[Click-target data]
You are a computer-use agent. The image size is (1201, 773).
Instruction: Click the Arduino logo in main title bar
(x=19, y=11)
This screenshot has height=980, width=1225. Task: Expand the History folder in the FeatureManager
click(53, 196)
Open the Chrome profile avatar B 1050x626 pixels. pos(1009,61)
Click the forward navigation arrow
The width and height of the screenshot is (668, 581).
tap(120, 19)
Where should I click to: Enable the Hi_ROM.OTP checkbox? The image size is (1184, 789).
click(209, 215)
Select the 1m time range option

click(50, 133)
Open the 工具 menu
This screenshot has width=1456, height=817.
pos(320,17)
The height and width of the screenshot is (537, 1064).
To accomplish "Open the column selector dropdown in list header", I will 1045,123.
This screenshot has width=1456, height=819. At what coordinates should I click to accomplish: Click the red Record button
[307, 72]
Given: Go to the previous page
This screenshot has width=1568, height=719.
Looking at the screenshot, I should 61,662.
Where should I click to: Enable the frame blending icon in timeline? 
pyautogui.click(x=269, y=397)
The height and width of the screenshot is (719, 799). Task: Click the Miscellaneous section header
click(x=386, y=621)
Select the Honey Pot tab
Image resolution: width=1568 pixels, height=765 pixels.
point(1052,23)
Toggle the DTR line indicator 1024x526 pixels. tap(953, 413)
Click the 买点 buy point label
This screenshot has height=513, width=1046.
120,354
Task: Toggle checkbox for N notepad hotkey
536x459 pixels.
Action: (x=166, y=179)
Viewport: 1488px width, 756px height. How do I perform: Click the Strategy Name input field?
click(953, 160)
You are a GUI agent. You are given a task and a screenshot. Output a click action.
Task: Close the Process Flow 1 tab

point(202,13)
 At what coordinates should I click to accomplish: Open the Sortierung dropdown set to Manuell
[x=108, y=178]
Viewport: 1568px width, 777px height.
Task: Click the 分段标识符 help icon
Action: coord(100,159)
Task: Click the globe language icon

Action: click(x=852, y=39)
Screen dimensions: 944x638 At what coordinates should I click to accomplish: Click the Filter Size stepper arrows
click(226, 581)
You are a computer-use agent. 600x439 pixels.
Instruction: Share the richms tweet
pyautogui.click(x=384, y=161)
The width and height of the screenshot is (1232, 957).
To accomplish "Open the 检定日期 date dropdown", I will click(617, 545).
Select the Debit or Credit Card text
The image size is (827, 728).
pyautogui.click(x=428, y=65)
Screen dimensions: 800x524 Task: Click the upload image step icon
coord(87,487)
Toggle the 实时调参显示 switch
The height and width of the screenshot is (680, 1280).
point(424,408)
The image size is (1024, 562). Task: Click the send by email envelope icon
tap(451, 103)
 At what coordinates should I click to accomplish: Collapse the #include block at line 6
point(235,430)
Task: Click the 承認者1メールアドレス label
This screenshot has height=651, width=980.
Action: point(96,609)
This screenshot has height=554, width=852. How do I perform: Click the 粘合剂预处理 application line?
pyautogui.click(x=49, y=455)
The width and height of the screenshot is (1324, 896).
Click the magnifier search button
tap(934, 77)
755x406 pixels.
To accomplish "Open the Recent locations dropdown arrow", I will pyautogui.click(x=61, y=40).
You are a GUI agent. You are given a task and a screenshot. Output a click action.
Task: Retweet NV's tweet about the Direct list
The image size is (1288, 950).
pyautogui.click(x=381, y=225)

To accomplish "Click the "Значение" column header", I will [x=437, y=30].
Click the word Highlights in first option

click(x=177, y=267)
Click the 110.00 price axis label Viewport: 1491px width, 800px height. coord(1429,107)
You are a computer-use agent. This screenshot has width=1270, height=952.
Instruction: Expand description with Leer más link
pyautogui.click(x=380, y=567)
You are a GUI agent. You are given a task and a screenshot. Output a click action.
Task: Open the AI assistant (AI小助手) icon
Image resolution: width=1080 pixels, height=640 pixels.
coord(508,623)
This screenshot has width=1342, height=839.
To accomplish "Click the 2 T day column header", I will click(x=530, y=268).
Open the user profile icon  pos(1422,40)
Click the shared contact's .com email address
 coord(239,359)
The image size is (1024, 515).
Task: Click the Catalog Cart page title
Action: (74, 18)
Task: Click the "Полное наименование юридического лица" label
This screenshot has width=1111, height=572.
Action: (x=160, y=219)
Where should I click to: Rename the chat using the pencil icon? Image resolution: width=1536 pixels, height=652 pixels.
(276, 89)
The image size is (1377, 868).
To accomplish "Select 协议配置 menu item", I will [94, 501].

GIVEN INSTRUCTION: Please copy out all of the items above word for word, keeping every line as it stands.

EXERCISE OUTPUT:
You are a computer-use agent. The image size is (1201, 773).
Instruction: Click the Arduino logo in main title bar
(x=19, y=11)
This screenshot has height=980, width=1225. Task: Expand the History folder in the FeatureManager
click(53, 196)
Open the Chrome profile avatar B 1050x626 pixels. pos(1009,61)
Click the forward navigation arrow
The width and height of the screenshot is (668, 581).
tap(120, 19)
Where should I click to: Enable the Hi_ROM.OTP checkbox? The image size is (1184, 789).
click(209, 215)
Select the 1m time range option

click(50, 133)
Open the 工具 menu
This screenshot has width=1456, height=817.
pos(320,17)
The height and width of the screenshot is (537, 1064).
To accomplish "Open the column selector dropdown in list header", I will 1045,123.
This screenshot has width=1456, height=819. At what coordinates should I click to accomplish: Click the red Record button
[307, 72]
Given: Go to the previous page
This screenshot has width=1568, height=719.
Looking at the screenshot, I should 61,662.
Where should I click to: Enable the frame blending icon in timeline? 
pyautogui.click(x=269, y=397)
The height and width of the screenshot is (719, 799). Task: Click the Miscellaneous section header
click(x=386, y=621)
Select the Honey Pot tab
Image resolution: width=1568 pixels, height=765 pixels.
point(1052,23)
Toggle the DTR line indicator 1024x526 pixels. tap(953, 413)
Click the 买点 buy point label
This screenshot has height=513, width=1046.
120,354
Task: Toggle checkbox for N notepad hotkey
536x459 pixels.
Action: (x=166, y=179)
Viewport: 1488px width, 756px height. How do I perform: Click the Strategy Name input field?
click(953, 160)
You are a GUI agent. You are given a task and a screenshot. Output a click action.
Task: Close the Process Flow 1 tab

point(202,13)
 At what coordinates should I click to accomplish: Open the Sortierung dropdown set to Manuell
[x=108, y=178]
Viewport: 1568px width, 777px height.
Task: Click the 分段标识符 help icon
Action: coord(100,159)
Task: Click the globe language icon

Action: click(x=852, y=39)
Screen dimensions: 944x638 At what coordinates should I click to accomplish: Click the Filter Size stepper arrows
click(226, 581)
You are a computer-use agent. 600x439 pixels.
Instruction: Share the richms tweet
pyautogui.click(x=384, y=161)
The width and height of the screenshot is (1232, 957).
To accomplish "Open the 检定日期 date dropdown", I will click(617, 545).
Select the Debit or Credit Card text
The image size is (827, 728).
pyautogui.click(x=428, y=65)
Screen dimensions: 800x524 Task: Click the upload image step icon
coord(87,487)
Toggle the 实时调参显示 switch
The height and width of the screenshot is (680, 1280).
point(424,408)
The image size is (1024, 562). Task: Click the send by email envelope icon
tap(451, 103)
 At what coordinates should I click to accomplish: Collapse the #include block at line 6
point(235,430)
Task: Click the 承認者1メールアドレス label
This screenshot has height=651, width=980.
Action: point(96,609)
This screenshot has height=554, width=852. How do I perform: Click the 粘合剂预处理 application line?
pyautogui.click(x=49, y=455)
The width and height of the screenshot is (1324, 896).
Click the magnifier search button
tap(934, 77)
755x406 pixels.
To accomplish "Open the Recent locations dropdown arrow", I will pyautogui.click(x=61, y=40).
You are a GUI agent. You are given a task and a screenshot. Output a click action.
Task: Retweet NV's tweet about the Direct list
The image size is (1288, 950).
pyautogui.click(x=381, y=225)

To accomplish "Click the "Значение" column header", I will [x=437, y=30].
Click the word Highlights in first option

click(x=177, y=267)
Click the 110.00 price axis label Viewport: 1491px width, 800px height. coord(1429,107)
You are a computer-use agent. This screenshot has width=1270, height=952.
Instruction: Expand description with Leer más link
pyautogui.click(x=380, y=567)
You are a GUI agent. You are given a task and a screenshot. Output a click action.
Task: Open the AI assistant (AI小助手) icon
Image resolution: width=1080 pixels, height=640 pixels.
coord(508,623)
This screenshot has width=1342, height=839.
To accomplish "Click the 2 T day column header", I will click(x=530, y=268).
Open the user profile icon  pos(1422,40)
Click the shared contact's .com email address
 coord(239,359)
The image size is (1024, 515).
Task: Click the Catalog Cart page title
Action: (74, 18)
Task: Click the "Полное наименование юридического лица" label
This screenshot has width=1111, height=572.
Action: (x=160, y=219)
Where should I click to: Rename the chat using the pencil icon? Image resolution: width=1536 pixels, height=652 pixels.
(276, 89)
The image size is (1377, 868).
To accomplish "Select 协议配置 menu item", I will [94, 501].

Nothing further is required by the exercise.